BCHS gives back to community with enhanced food drive

The Holiday season is surrounded by so much stress that many forget the true meaning of the season: giving. Keeping this idea in mind, Barren County High School students decided to host a community outreach project.

Barren County High School is a school that believes helping students and community members in need is important, especially during the holiday season. Last year, Brad Johnson, principal, spent his Christmas giving meals to families in need with his own family. This helped to create a culture of giving back to the community at BCHS.

Barren County not only helps during the Holidays, but they also take pride in their care boxes, which are used all year. These are a testament to the slogan “Trojans helping Trojans”, an idea that has been spread throughout the high school.

“Part of our culture here is to look out for each other,” Xander Jones, senior, said.

On Dec. 17, Brad Johnson asked students to help pack items into boxes and get food ready. Students delivered the boxes to community members in need.

The students were more than happy to give their time for this project.

“Giving back is probably the best thing someone could do in their spare time,” Harlie Emmitt, senior, said. “This is the first step of many things we can do for the community.”

Although this project was on the first day of Christmas break, many students came to help, which really attests to the character of students in the school.

“I know the hearts of our kids and that they want to give,” Johnson added.

The students were excited to help the community, especially at such a taxing time.

“It’s really heartwarming to know that I could help families in need,” Jones added. “Knowing we helped at least a small portion of families that need food is a great experience.”

Students from all grades came together to give back to the community. Many were working and laughing alongside their friends as they were sorting items and packaging food.

“This school is definitely a family,” Emmitt said. “When you come together with friends and you do things for other people, it really makes you appreciate one another.”

The families in need felt happy to not only receive these items, but were also touched to see that it was teenagers that were doing most of the work.

“I think it’s good to see teenagers helping others,” Mae, a community member said. “It makes you feel cared about when you get a call saying you’re getting something brought over that you haven’t planned on, especially when you’ve been working for two days trying to figure out how things are going to get taken care of between paychecks.”

The project benefited 32 families. Some of these families were able to share with the students why this food was so helpful to them.

“It’s been really hard since my husband passed away.

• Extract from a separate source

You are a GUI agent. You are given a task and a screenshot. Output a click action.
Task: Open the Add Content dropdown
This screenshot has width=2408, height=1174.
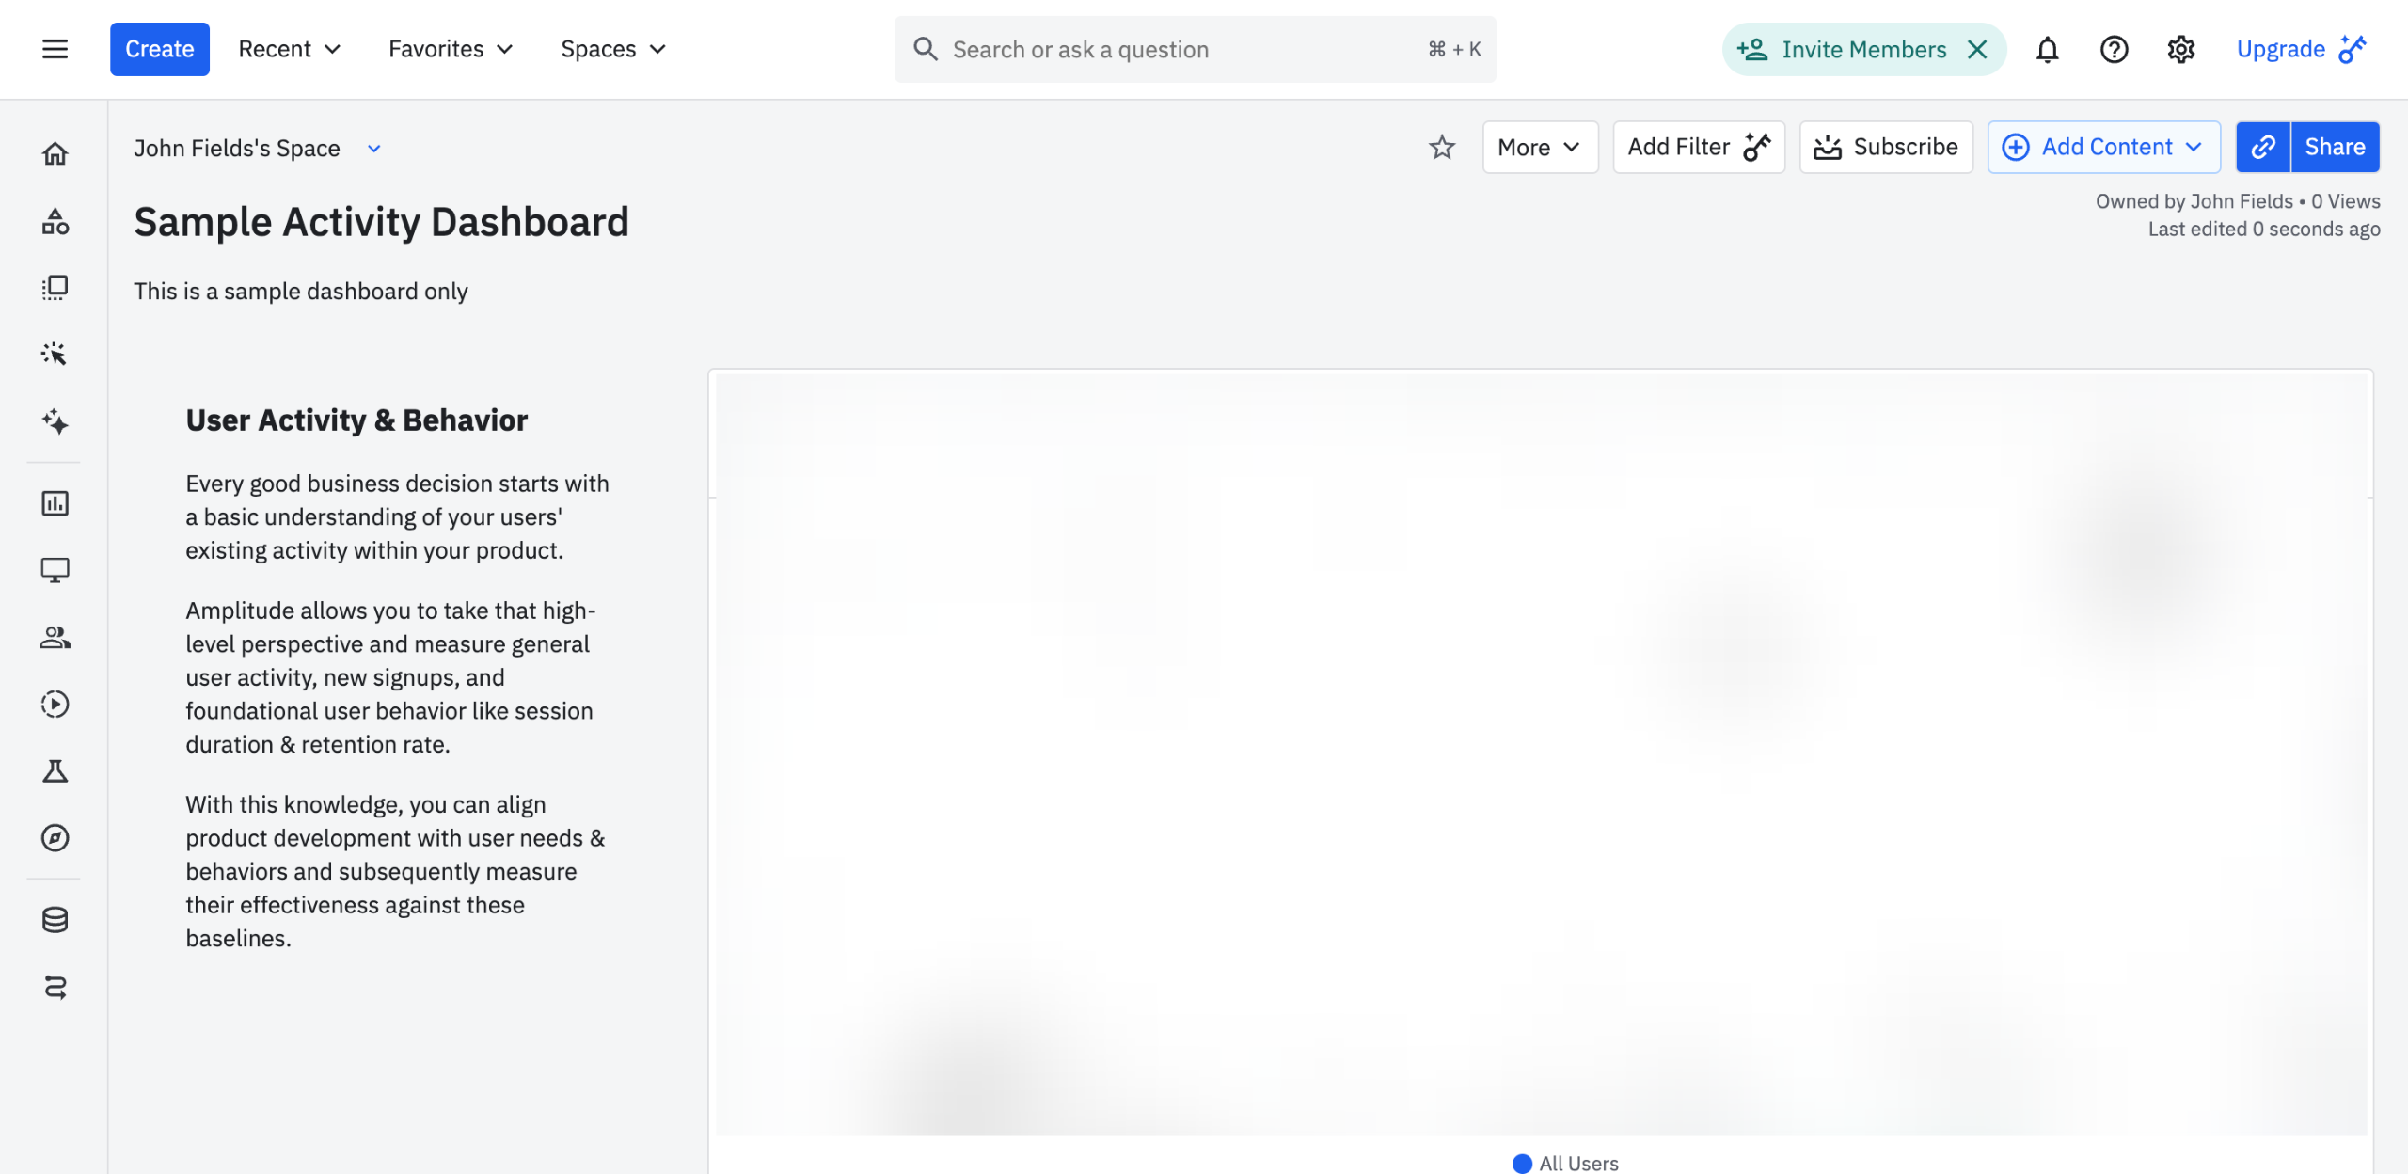click(x=2103, y=147)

It’s just been me and my son and this is really a blessing,” Crystal said.

Not only were the students able to give, but they were also able to meet the families that received these items and see firsthand what the donations meant to the families.

“The family we helped today, she had no idea that we were bringing these items. She was very grateful and was on the verge of crying,” Jones said. “Her and her husband work nonstop to try to feed the five kids they take care of, and three of them aren’t even hers. Her kindness helping out the other kids is just amazing.”

Help like this is available for families in need throughout the year thanks to the care boxes at BCHS.

“Those care boxes are amazing for our students,” Jones said. “If you see someone in need, you can put in an anonymous tip.”

BCHS is always looking to help any students in need.

“They do care, they do want to reach out. Johnson has said multiple times to come to him with students in need,” Emmitt added. “If there is something going on or if you do need help there is people here that care about you and love you and that’s evident after today.”